I was raised in an Irish Catholic family of ten children. My father’s job, first as a fighter pilot and then a professor, meant we moved a lot. Eight times in eighteen years, to be exact, which may account for the extraordinarily closeness of the extended Curran clan, as well as our openness to new ideas. If moving does nothing else, it certainly shakes you loose of pre-conceived notions. I remember moving from Athens, Georgia to Youngstown, Ohio in ninth grade and realizing that Southern rules I’d memorized were pretty worthless in an ethnic steel town.
Solidifying my fate as a rolling stone who desperately yearned for moss, I met my husband, an aspiring academic, in college. Despite my fantasy of staying put,I followed him to graduate school in Chicago and then to various teaching jobs in New York, Virginia, Boston, Arizona, England, and Florida.
As an Air Force Brat, and then the dreaded Trailing Spouse, I’ve observed the many ways one’s identity can shift depending on random circumstance and networks of support from friends and family.

The Real Life Roots of Fiction
DIANA LIVELY IS FALLING DOWN was born one evening in 1998, in Oxford, England. My husband had invited me to join him at High Table, a glorious ritual in which British professors (called Fellows) are wined and dined at an elevated platform in a palatial dining hall. Seated to my left was an older woman who was married to a world-renowned scholar of Greek who was visiting from another Oxford college. When she noticed my name tag, she said “Oh, it’s a good thing you have a different last name than your husband.”
“It is?” I asked, still reeling from the splendor of my surroundings.
“Yes. Most of the colleges don’t approve of bringing one’s wife to High Table. He can bring his mistress, or his homosexual lover, but not his wife.”
“Truly? How – how does that make you feel?” I couldn’t help asking.
“Well, it bothered me at first, but then I thought about it a bit, and I realized that the purpose of High Table is the exchange of ideas. Women who are at home with children all day, what could they add to the conversation?”
I went home and thought about this clearly intelligent woman having participated in her own demotion.
The unsung heroism of women who stayed at home all day with their children was a subject with which I felt all too familiar, having been tempermentally unsuited for, and therefore in awe of, those paragons of patience who seemed to get it right.
During my year in England, I met many such mothers at my daughter’s preschool. They were kind to me, showing none of the anti-Americanism I’d been warned about, and in the course of knowing these faculty spouses, I came to hear many more horrible husband stories. (See Vile Husband contest.) There was the Fellow who lived in his college rooms and returned to see the children only at tea-time, dining most nights of the week with his colleagues. After years of this, he’d finally confessed to having an affair with a student, with whom he’d fathered a child, though fathering might be a stretch of the term since he spent no more time with that toddler than his other four children at home. His wife blamed University tradition: High Table most nights of the week, bedrooms adjoined to offices, and butlers on hand to take care of all domestic needs. This system had been invented during the years in which professors weren’t allowed to marry, devoting themselves to the generation of ideas, not offspring.

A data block

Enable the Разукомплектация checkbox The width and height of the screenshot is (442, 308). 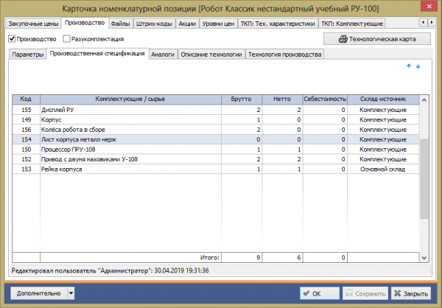point(68,38)
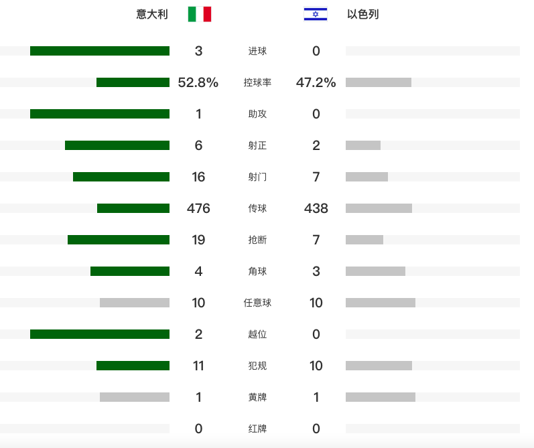The width and height of the screenshot is (534, 448).
Task: Select the 射正 stat label
Action: pyautogui.click(x=257, y=145)
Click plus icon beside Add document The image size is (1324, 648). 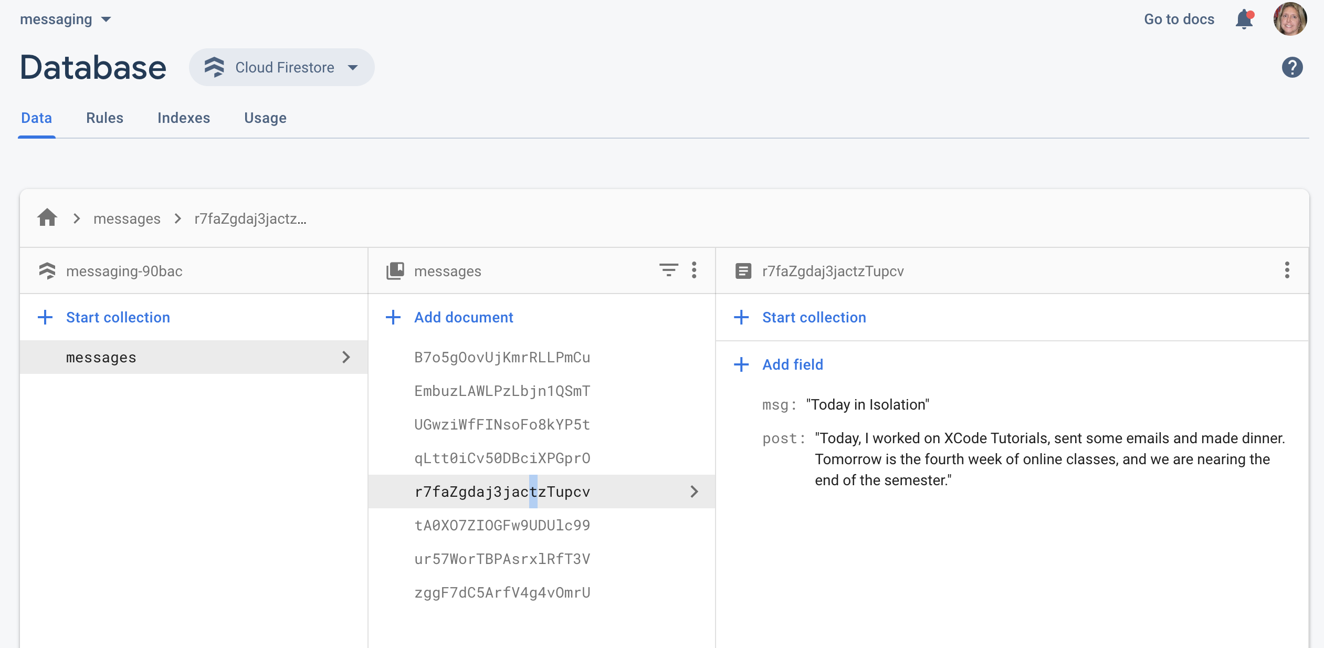pyautogui.click(x=393, y=317)
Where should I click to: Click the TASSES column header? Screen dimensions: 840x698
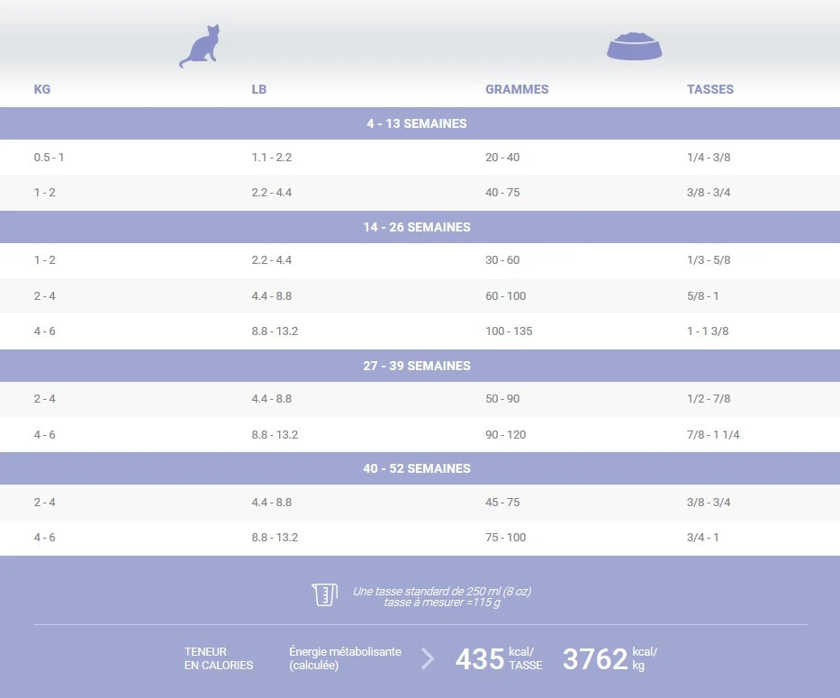[x=709, y=89]
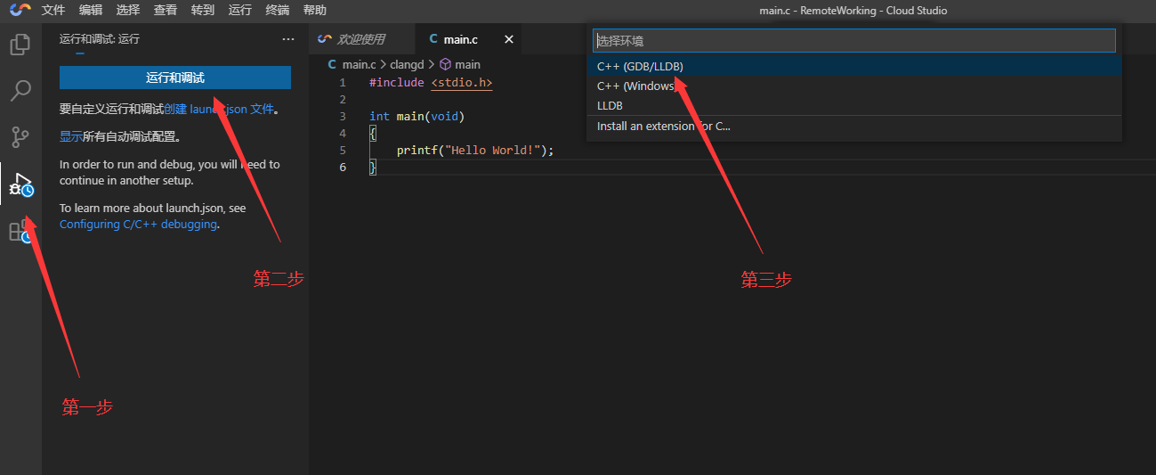This screenshot has width=1156, height=475.
Task: Click the Cloud Studio logo icon
Action: coord(20,11)
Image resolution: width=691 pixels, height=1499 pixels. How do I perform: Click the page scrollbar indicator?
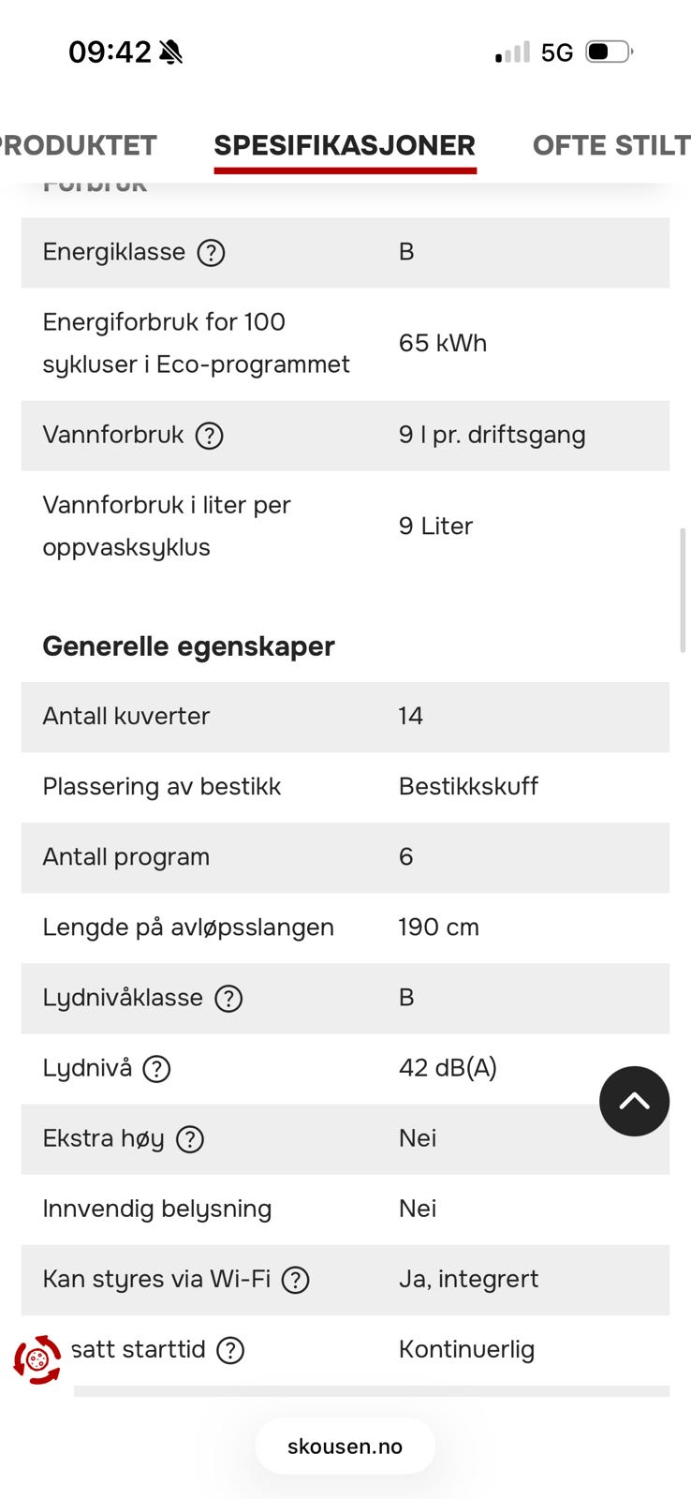[683, 590]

- Task goal
Please answer from the essay on the real-life roots of fiction: in what year and city was DIANA LIVELY IS FALLING DOWN born?

- Result
In 1998, in Oxford, England.